=== Text excerpt ===
────────────────────────────────────────
- Organization: Oregon Star Party (OSP)
- Location: Ochoco National Forest
- Coordinates: 44°17′56″N 120°08′30″W﻿ / ﻿44.298775°N 120.141648°W
- Altitude: 5,000 feet (1,500 m)
- Weather: Variable weather & clear dark night skies
- Established: December 15, 1987
- Website: Oregon Star Party

= Oregon Star Party =

The Oregon Star Party (OSP) was founded in 1987 and is considered one of the best annual events in the United States for observational astronomy. The Oregon Star Party takes place in the Ochoco National Forest, near the geographical center of the state of Oregon. It is far enough from population centers to provide some of the darkest skies in North America. The area's 5000 ft altitude contributes to steady seeing, which frequently provides near ideal observational conditions. The OSP site also has a treeless field of view providing an unobstructed 360 degree horizon.
────────────────────────────────────────
=== Activity list ===
1) According to the Oregon Star Party page, what does the site's 5000 ft altitude contribute to?
2) From the Oregon Star Party page, reproduce the passage from "- Organization: Oregon" to "360 degree horizon.".
3) For each statement, say whether it agrees with the Oregon Star Party page, and quote the words that decide it.
(a) The event is held in the Ochoco National Forest.
(b) Trees around the site block part of the horizon.
(c) The Oregon Star Party was founded in 1995.
The listing that follows has nothing to do with the Oregon Star Party page.

=== Given information ===
────────────────────────────────────────
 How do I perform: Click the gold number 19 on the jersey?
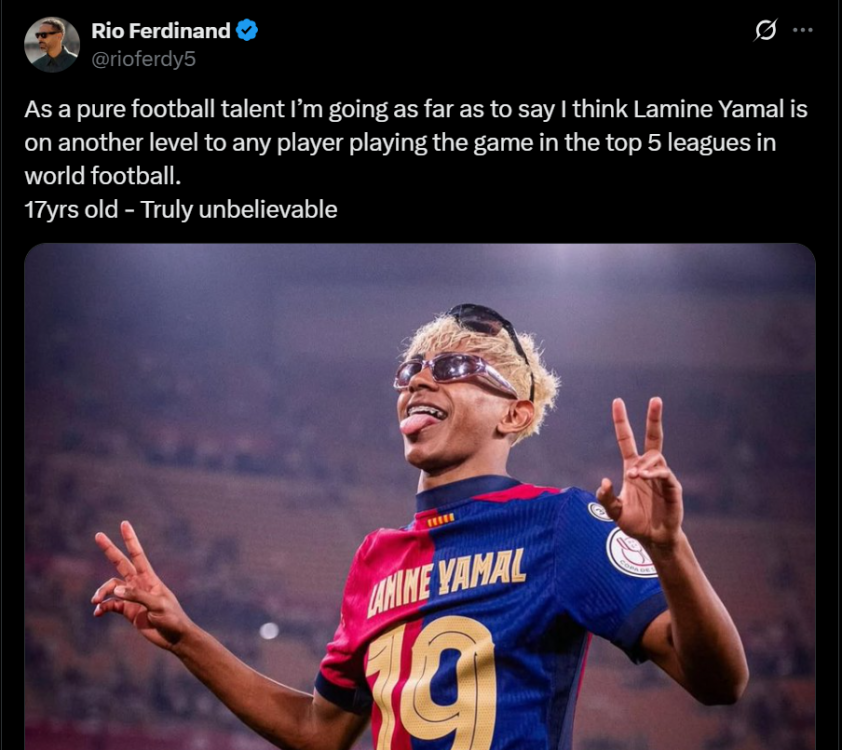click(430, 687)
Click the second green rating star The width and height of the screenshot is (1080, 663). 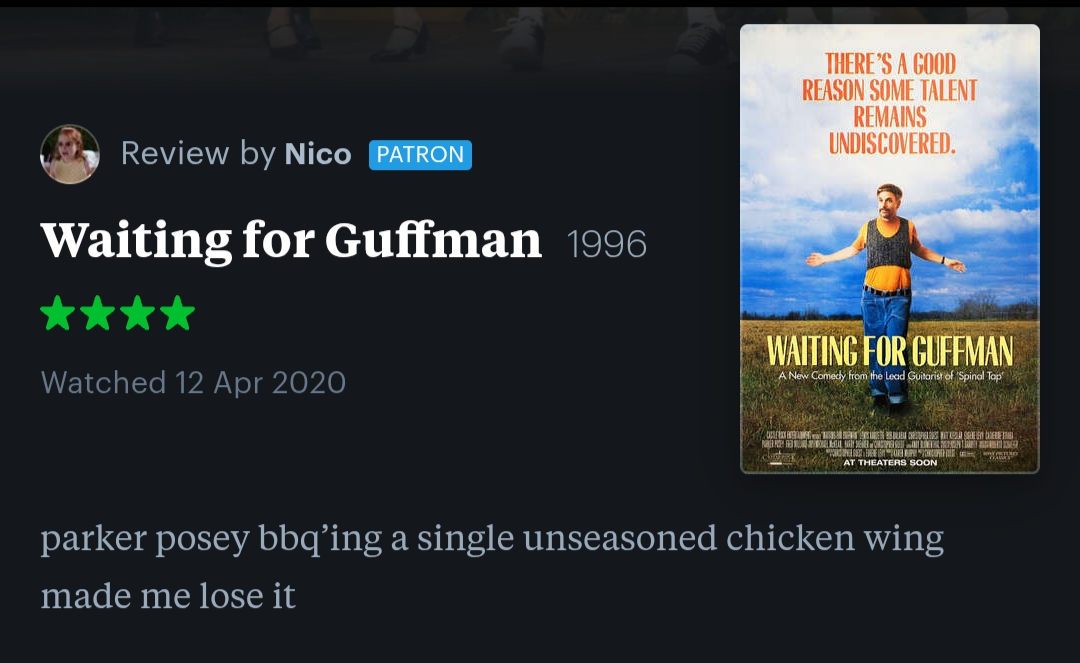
────────────────────────────────────────
=== Answers to the exercise ===
1) Steady seeing.

2)
- Organization: Oregon Star Party (OSP)
- Location: Ochoco National Forest
- Coordinates: 44°17′56″N 120°08′30″W﻿ / ﻿44.298775°N 120.141648°W
- Altitude: 5,000 feet (1,500 m)
- Weather: Variable weather & clear dark night skies
- Established: December 15, 1987
- Website: Oregon Star Party

= Oregon Star Party =

The Oregon Star Party (OSP) was founded in 1987 and is considered one of the best annual events in the United States for observational astronomy. The Oregon Star Party takes place in the Ochoco National Forest, near the geographical center of the state of Oregon. It is far enough from population centers to provide some of the darkest skies in North America. The area's 5000 ft altitude contributes to steady seeing, which frequently provides near ideal observational conditions. The OSP site also has a treeless field of view providing an unobstructed 360 degree horizon.

3)
(a) Yes: "The Oregon Star Party takes place in the Ochoco National Forest"
(b) No: "a treeless field of view providing an unobstructed 360 degree horizon"
(c) No: "was founded in 1987"